*Text*
= = = = =

Verantwortlich für die nach wie vor starke Unterrepräsentanz von
Ostdeutschen in Führungspositionen sind zum einen starre und
strukturkonservative Netzwerke, die Karrieren fördern. „Wir haben es hier
mit sich selbst verstärkenden Netzwerken zu tun, die sich in der Regel
nicht vermischen“, so die Personalberaterin Constanze Buchheim. Je höher
eine Position sei, desto stärker werde bei der Einstellung nach dem Prinzip
der sozialen Ähnlichkeit verfahren, während fachliche Aspekte weniger
wichtig würden.
Passend dazu fanden die Forscher:innen heraus, dass der Aufstieg in die
Elite eher über einen westdeutschen Bildungsweg gelingt: Wer im Westen
studiert, hat bessere Aussichten in Führungspositionen aufzusteigen.
## Ossi-Quote könnte helfen
Für den Ostbeauftragten der Bundesregierung Schneider liegt in den
Personalabteilungen auch der Schlüssel zu mehr Diversifizierung: Es gehe
darum, hier für eine andere Einstellungspraxis zu sensibilisieren. Dabei
sprach sich Schneider aber gegen eine feste Ossi-Quote aus, auch wegen der
Abgrenzungsschwierigkeiten, ab wann man als ostdeutsch gilt.

= = = = =

*Gegebene Daten*

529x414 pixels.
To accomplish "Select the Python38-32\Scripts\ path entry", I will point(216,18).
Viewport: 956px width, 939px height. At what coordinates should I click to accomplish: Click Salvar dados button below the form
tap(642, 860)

= = = = =

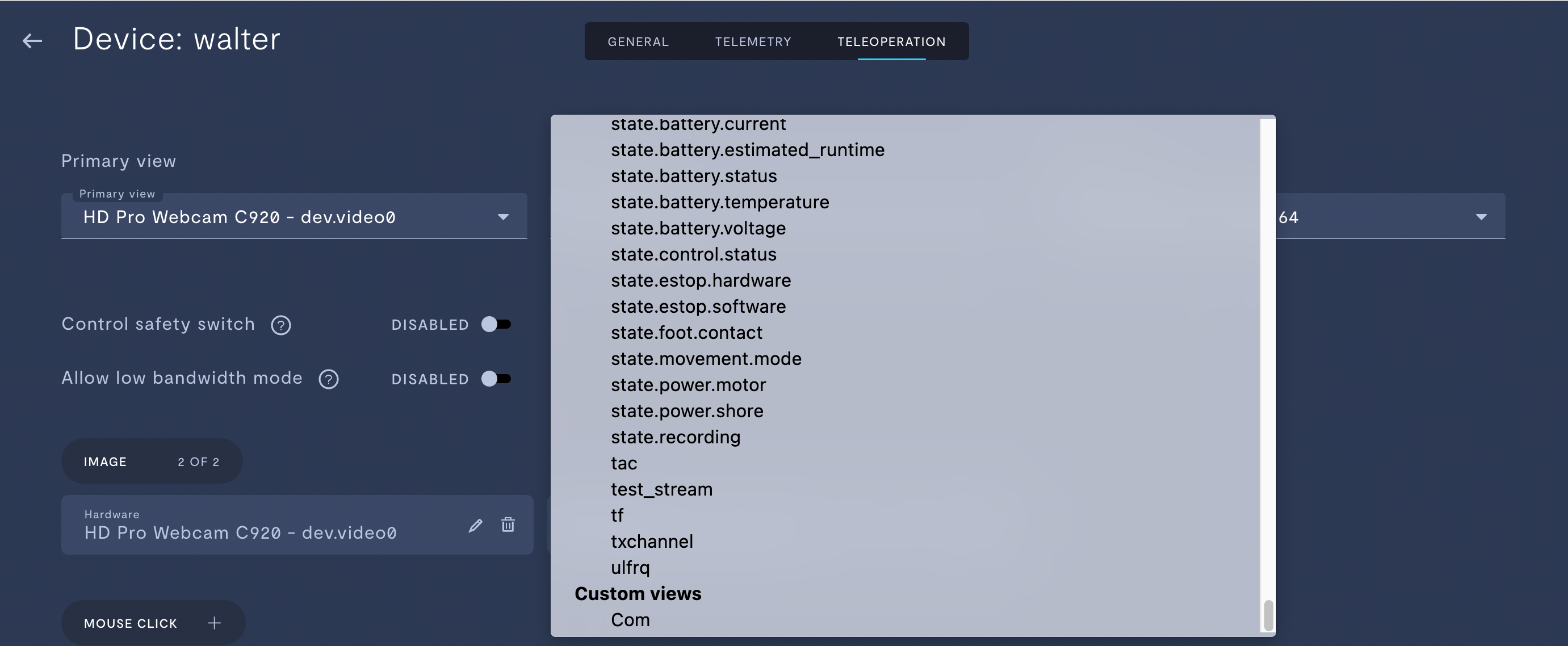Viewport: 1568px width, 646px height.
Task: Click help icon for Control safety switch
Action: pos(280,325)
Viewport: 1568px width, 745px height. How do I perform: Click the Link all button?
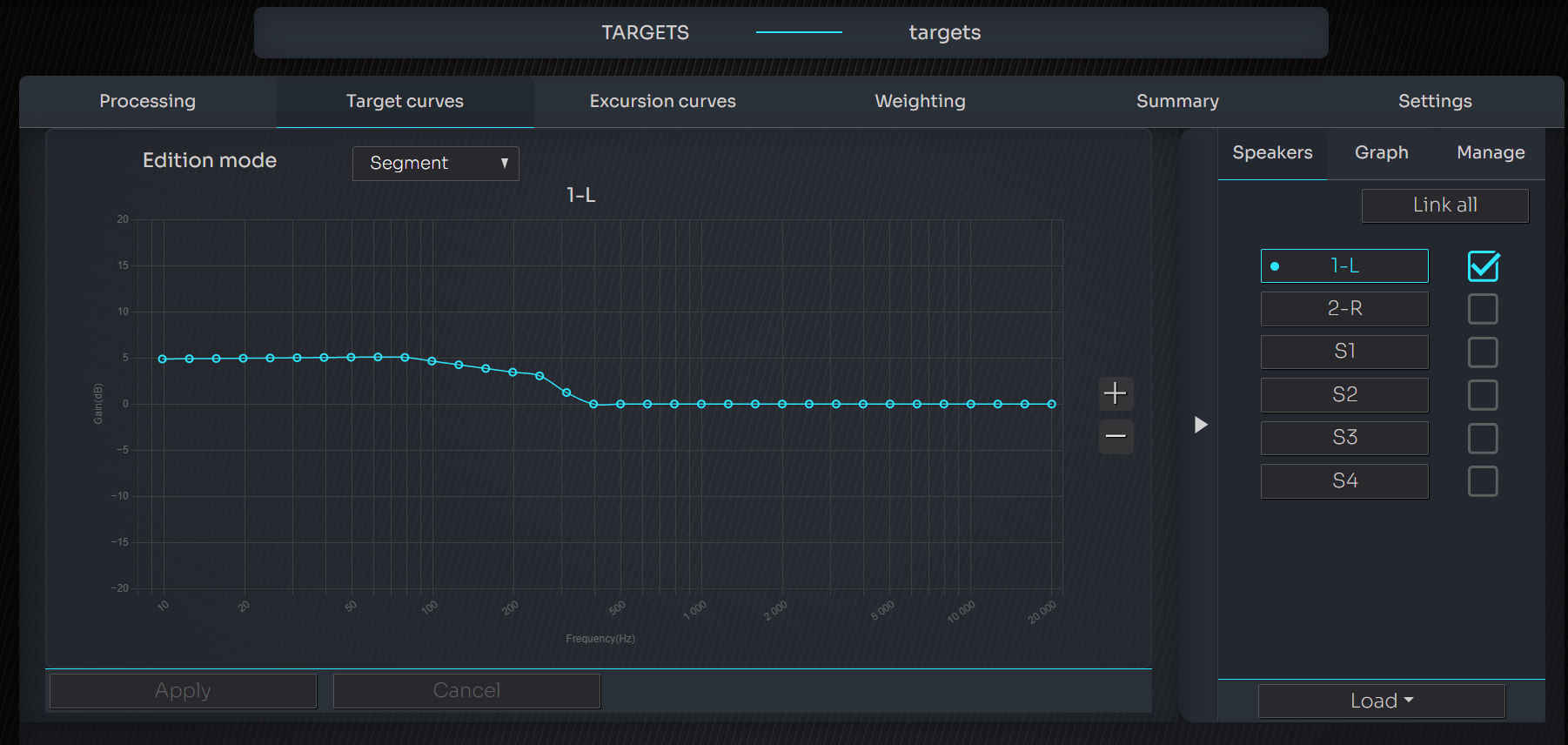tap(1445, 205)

= = = = =

*Aufgabenstellung*
Übersetze bitte diesen Satz aus dem Text ins Englische: „Passend dazu fanden die Forscher:innen heraus, dass der Aufstieg in die Elite eher über einen westdeutschen Bildungsweg gelingt: Wer im Westen studiert, hat bessere Aussichten in Führungspositionen aufzusteigen.“

*Lösung*
In line with this, the researchers found that rising into the elite is more likely to succeed by way of a West German educational path: those who study in the West have better prospects of rising into leadership positions.